Disfavored Total Cost Method of Calculating Damages May Be Used Only in Limited Circumstances

Geolar, Inc. v. Gilbert/Commw. Inc. of Mich., 874 P.2d 937 (Alaska 1994)

In this case, a contractor sued an electric company for breach of contract against the company’s agent for tortious interference with contract.  The contractor also sued the electric company for breach of contract, and calculated its damages based on direct costs, lost of efficiency costs, and delay costs.  The trial court dismissed the contractor’s claim for intentional interference with contract, but the breach of contract claim went to trial, where a jury based an award of damages to the contractor on the contractor’s calculation.

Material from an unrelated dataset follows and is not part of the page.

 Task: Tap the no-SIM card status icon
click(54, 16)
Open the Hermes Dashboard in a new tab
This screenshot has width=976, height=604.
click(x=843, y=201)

The Supreme Court of Alaska reversed and remanded the issues of tortious interference with contract and damages.  It held that an agent whose conduct is motivated by a desire to protect the principal’s interest is privileged or justified to act on the principal’s behalf, and directed the trial court to inquire after the agent’s motivation.  With respect to damages, the Court held that the contractor’s calculation of damages was too similar to the disfavored “total cost method” of calculating damages because it assumed all deviations from the expected course of performance resulted from the electric company’s breach.  On remand, the trial court was directed to determine the acceptability of the contractor’s method, which can be used as a last resort method only if the contractor can show:  (1) the nature of the particular losses made it impossible or highly impracticable to determine them with a reasonable degree of accuracy; (2) the contractor’s bid was realistic; (3) its actual costs were reasonable; and (4) it was not responsible for the added expenses.